My exciting news, though, is that I have been nominated for the Small Business Association's Small Business Person of the Year Award. I am so excited! Of course, these things are never just handed out without some work on the nominee's part. I spent a good portion of last weekend, Monday, Tuesday and Wednesday getting a packet of information together. It had to be at the Seattle SBA office by Friday, December 10th. Evidently, 35 people statewide have been nominated. I was told that I will find out if I've won in early March 2011. If I win for Washington State, I will be invited to the SBA national celebration in Washington, DC in May. Just being nominated is a huge honor!
Building Bridge Builders, Ltd. into a viable business has been the hardest job I have ever had and it has been worth every minute. The services that we provide are so needed and there will be an increasing demand as the baby boomers age. It is a challenging business, though, and it takes a special person with a passion not only to serve our unique clientele but also to have the stamina to hang tough as this type of business is difficult to grow. While there are huge emotional payoffs when successfully helping clients to have an improved quality of life, the down side is that there are those who try to discredit this type of business. A business owner needs the fortitude to withstand those attacks, even though they might be infrequent. If you are considering starting a similar business, here are some suggestions:
- Consult a business advisor - The SBA offers assistance for free. The advisor can assist you with the details of the business end because you could have the best idea in the world but if you don't pay attention to the business end of things, you will fail.
- Don't believe people who say that all you need to do is hang out a shingle and you'll be swamped with work. This business needs time to establish credibility just like any other business. Bridge Builders, Ltd. is a great idea but we can have quite a challenge convincing prospective clients.
- Realize that you need to develop yourself as an expert in the field and this takes time. I am at the end of eight years and only this year have I been receiving comments that indicate that my staff and I are considered experts. Eight years may seem like a long time if you're just starting but, believe me, the years fly by.
- Watch your cash flow like a hawk. I only started tracking our cash flow on a weekly basis about two years ago. I wish I had started this at the beginning! I can now look back a couple of years to see if the cash flow is typical, better or worse. Also, if the cash flow is less than my target amount for the month, I tell my staff that they need to focus on tasks that generate billable time and/or it an employee would like to work a little less, now is the time. This can really made a difference at the end of the month.
- Be careful with credit. Early on I was seduced by easy credit. When you start a business it seems like everyone wants to give you credit. While most businesses require having a certain amount of debt because cash flow isn't consistent, use credit cautiously and wisely. My brother is growing a business without debt, which is great and I am very proud of him, but it really slows down the growth doing it that way.
- Charge what you are worth. That is a very difficult thing to do, especially in a business that provides services to people. But if you don't value your time, your client's or prospective clients won't either. Over the years, we periodically got calls from prospective clients who wanted something for nothing. After spending copious hours over the years trying to convince these people that we are worth what we charge, I just don't bother wasting my time anymore. If someone calls and, after discussing services and rates, says we're to expensive, I'm happy to give them some numbers where they might be able to piece the services together themselves. Sometimes these clients resurface later and sometimes they don't. I don't worry about it anymore.

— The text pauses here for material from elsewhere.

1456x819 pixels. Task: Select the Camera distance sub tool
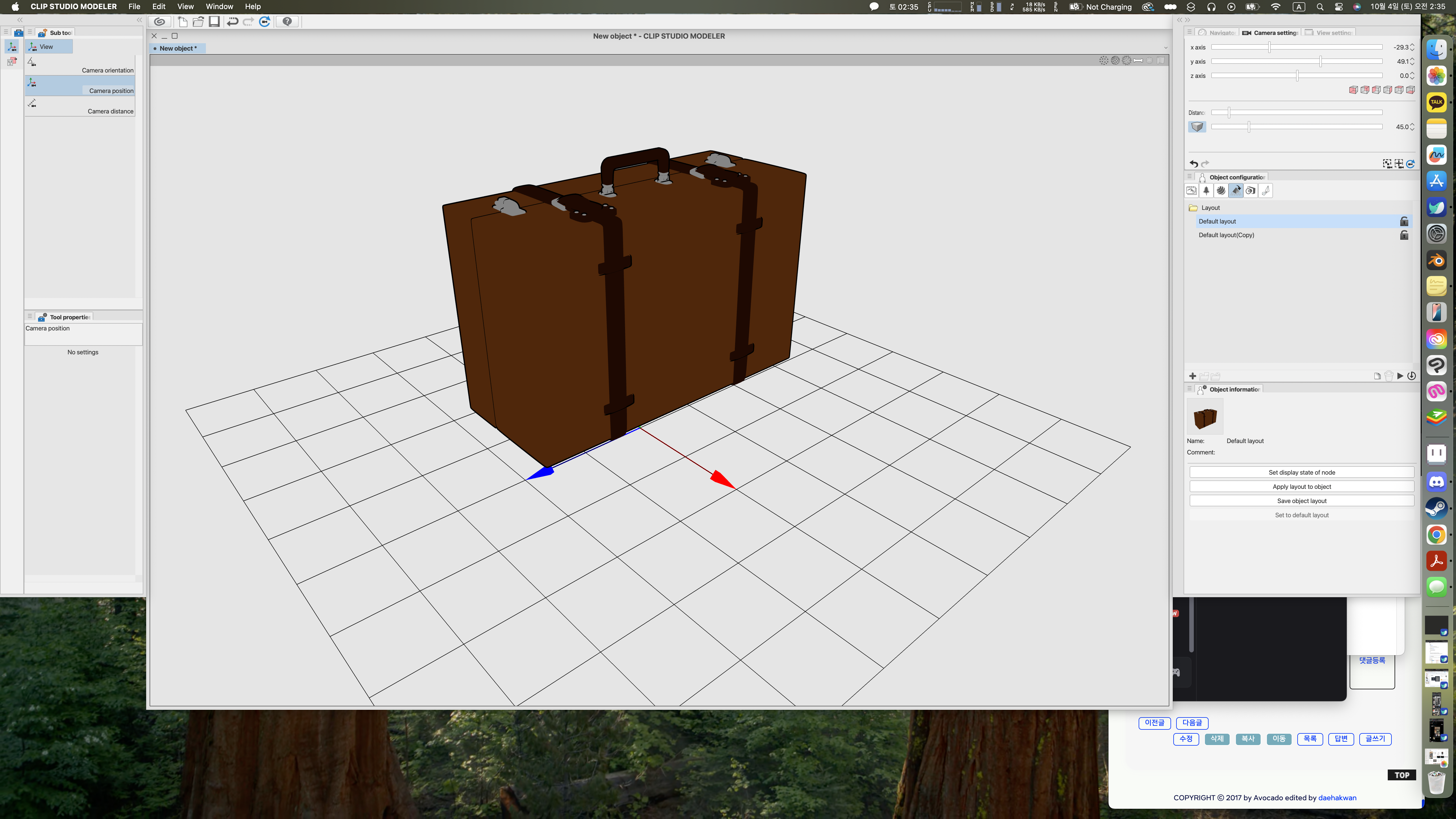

- Hire qualified staff. My business advisor told me once that the staff of an entrepreneurial business need to be pseudo-entrepreneurs. These are people with the experience you need who are willing to work for peanuts because they believe in what you are doing. It will take longer finding these people but it is well worth the wait. My bookkeeper, who has been with me from almost the first, was looking for a part-time job with some challenge that would be flexible and fun. She hasn't been disappointed and I have been the blessed with her knowledge over the years. All of my staff worked uncomplaining for years without raises because there was no money for raises. How did I find these people? Sometimes by networking and sometimes they would hear about my business and come to me. I've learned to be choosy, though. It pays off in the long run.
You need to realize that this is a business that you will be in for the long run. I've had people call me saying that they wanted to start this type of business, run it for ten years and then sell it at a profit. They think that the need is so great that they will be swamped with work out of the starting gate. When I explain that it isn't so easy and why, I don't hear from them again. You need to understand that this business is about serving people. People are not a commodity to be sold at whim. If you are named as Power of Attorney for clients, it is expensive for the clients to change this. Guardianships need to go through expensive court hearings. Your client depend on your to be there for them. That's a heavy responsibility for some people. I find it to be an honor.